▸ **Цель упражнения**
Повторите записи, начиная со строки, где есть «Identify the location», и до строки с «(1052, 330).» включительно. Изображения в ответ не включайте.

▸ **Материал для задания**

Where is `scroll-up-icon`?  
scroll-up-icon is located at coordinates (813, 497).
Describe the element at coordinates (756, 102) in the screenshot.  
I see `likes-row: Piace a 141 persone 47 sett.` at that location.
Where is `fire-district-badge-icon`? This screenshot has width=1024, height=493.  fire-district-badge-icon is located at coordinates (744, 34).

==

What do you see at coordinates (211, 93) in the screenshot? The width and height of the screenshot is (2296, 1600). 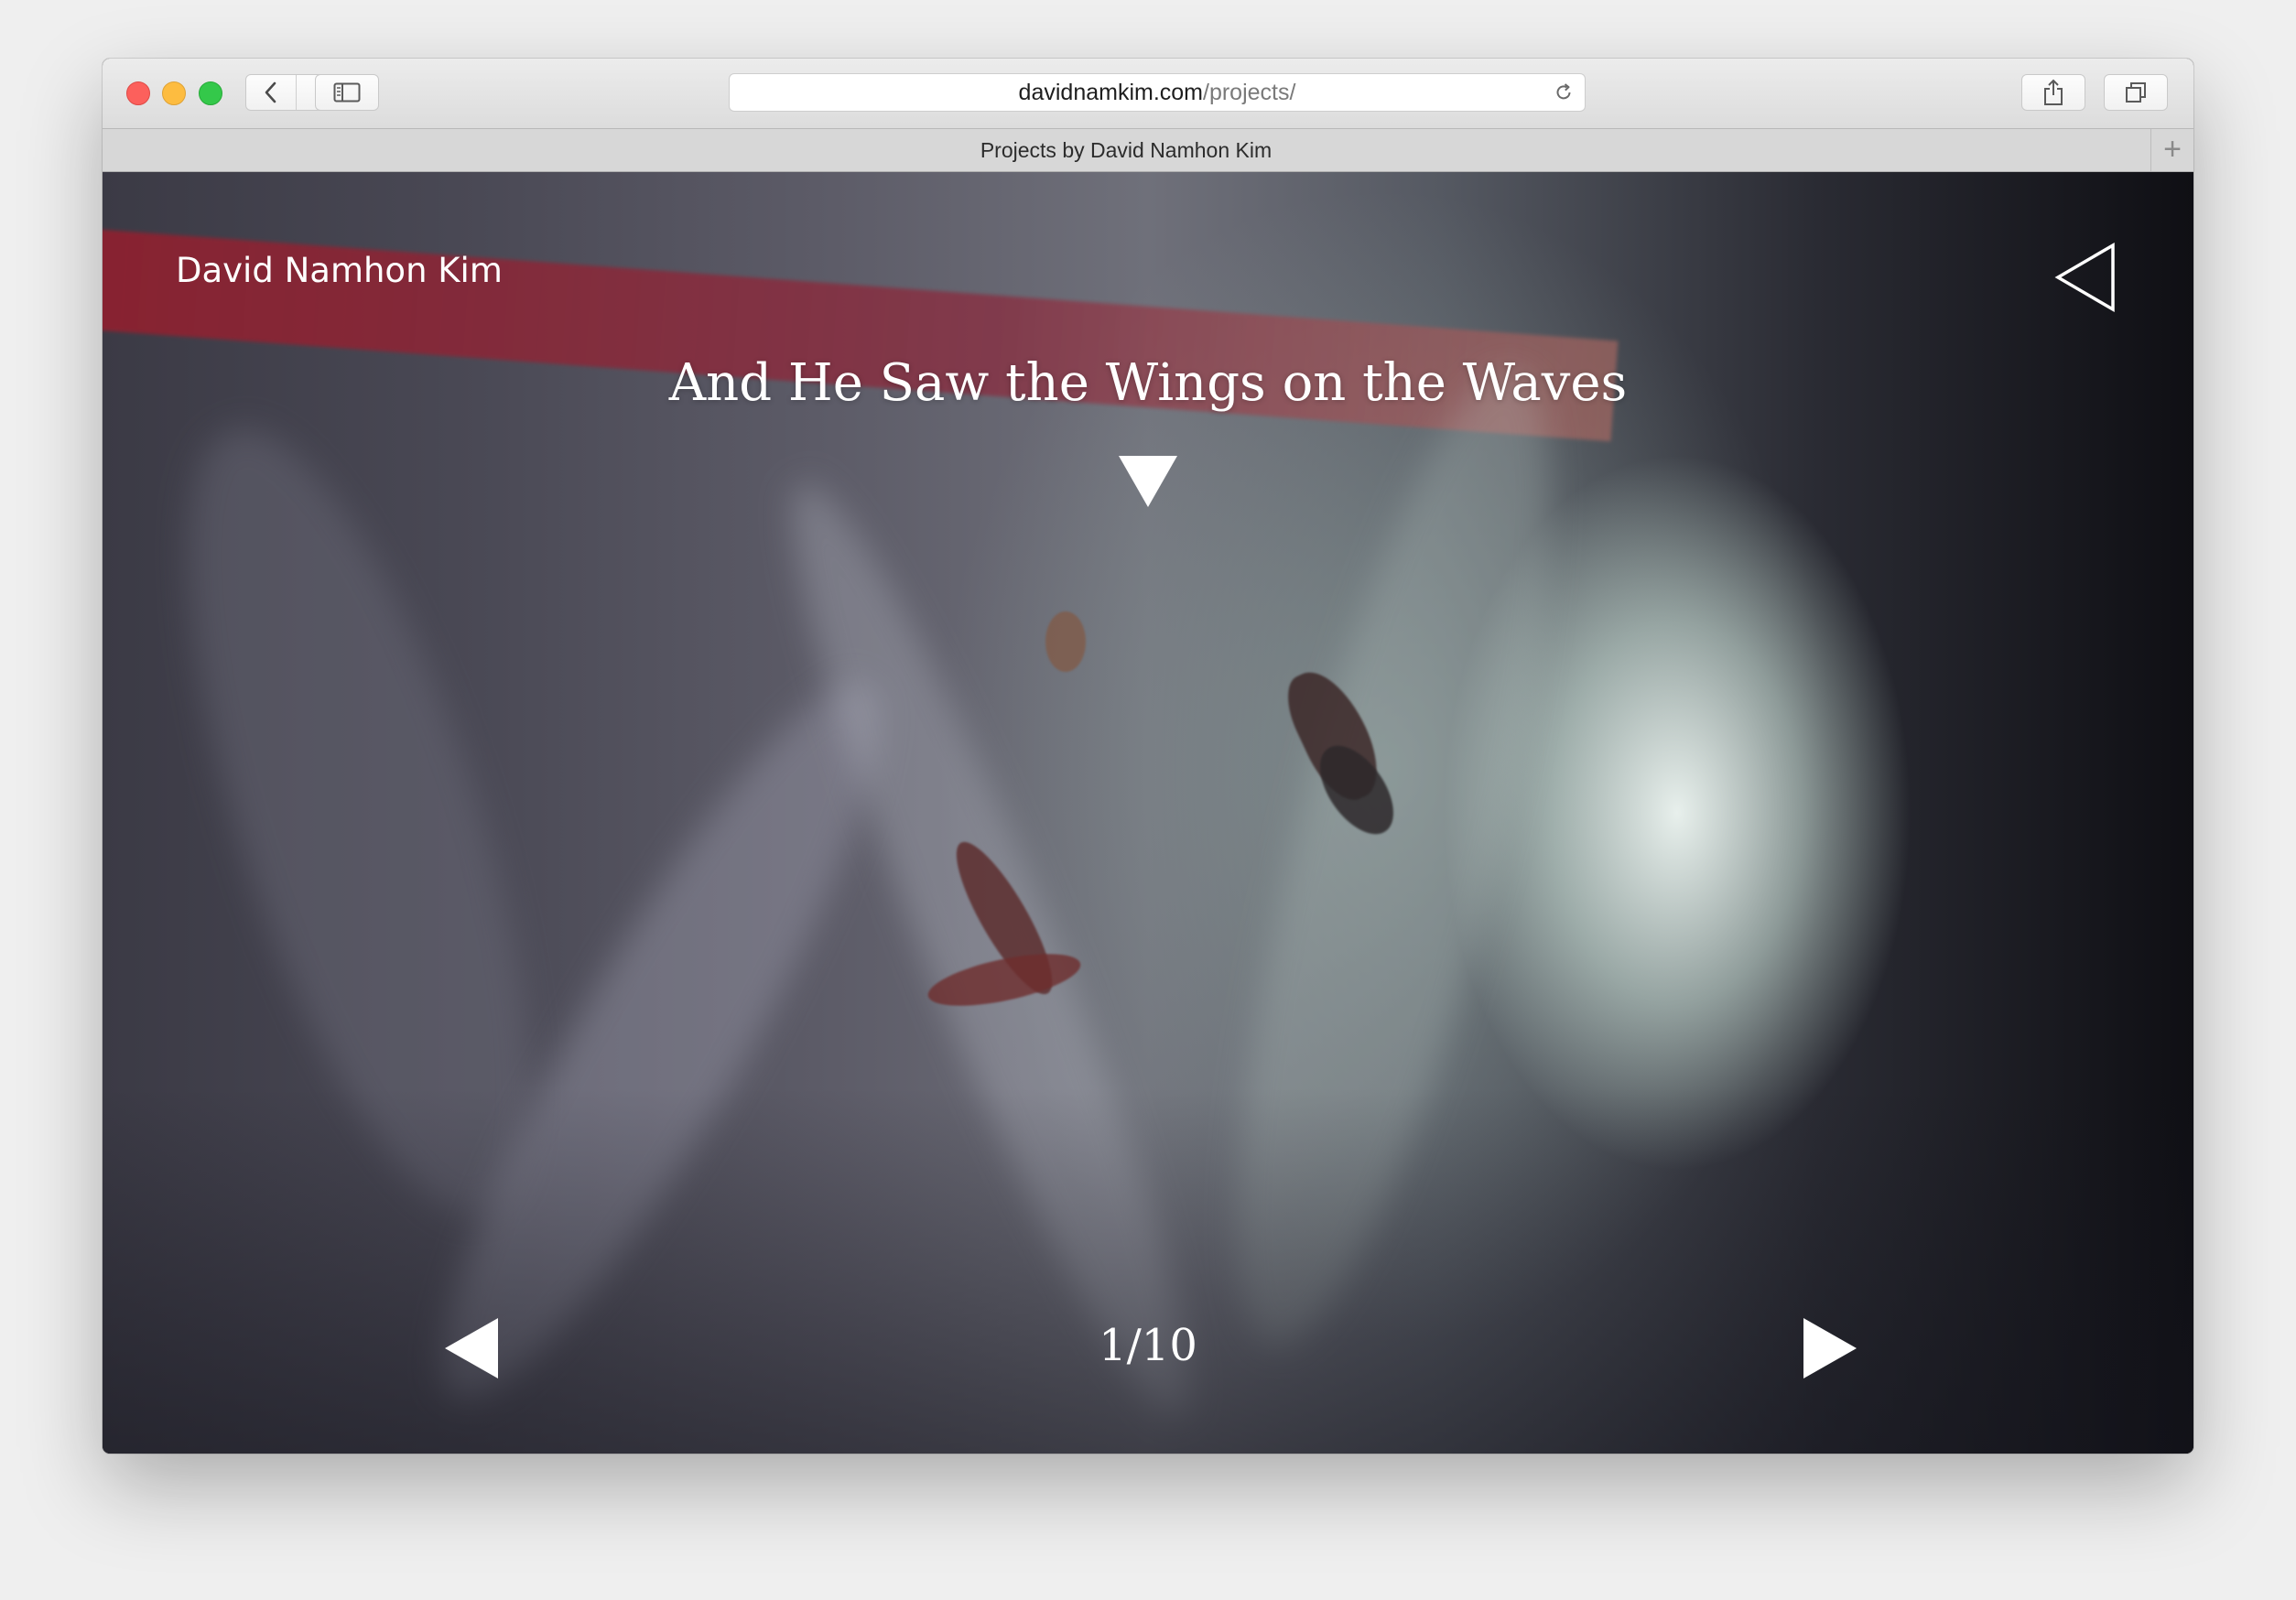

==

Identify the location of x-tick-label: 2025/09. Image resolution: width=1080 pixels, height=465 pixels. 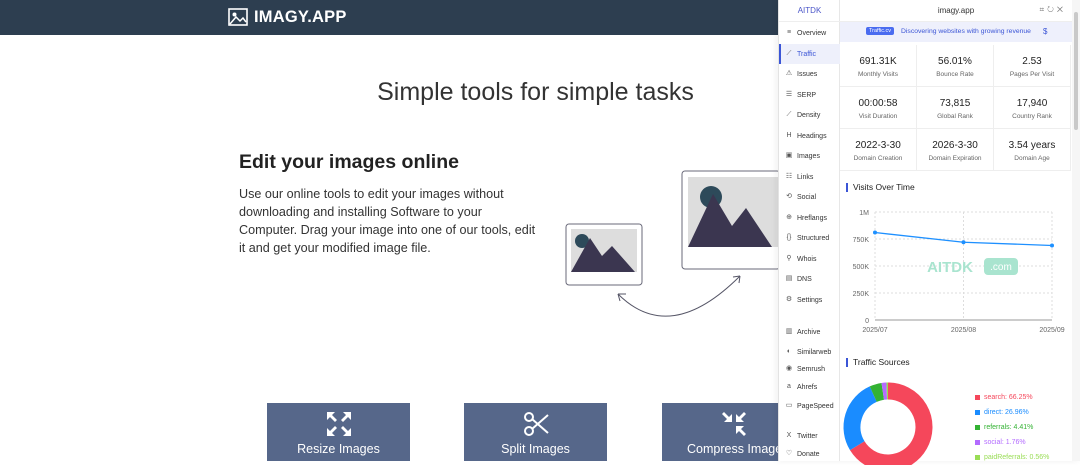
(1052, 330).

▸ **Ответ на задание**
Identify the location of x-tick-label: 2025/09. Image resolution: width=1080 pixels, height=465 pixels. 
(1052, 330).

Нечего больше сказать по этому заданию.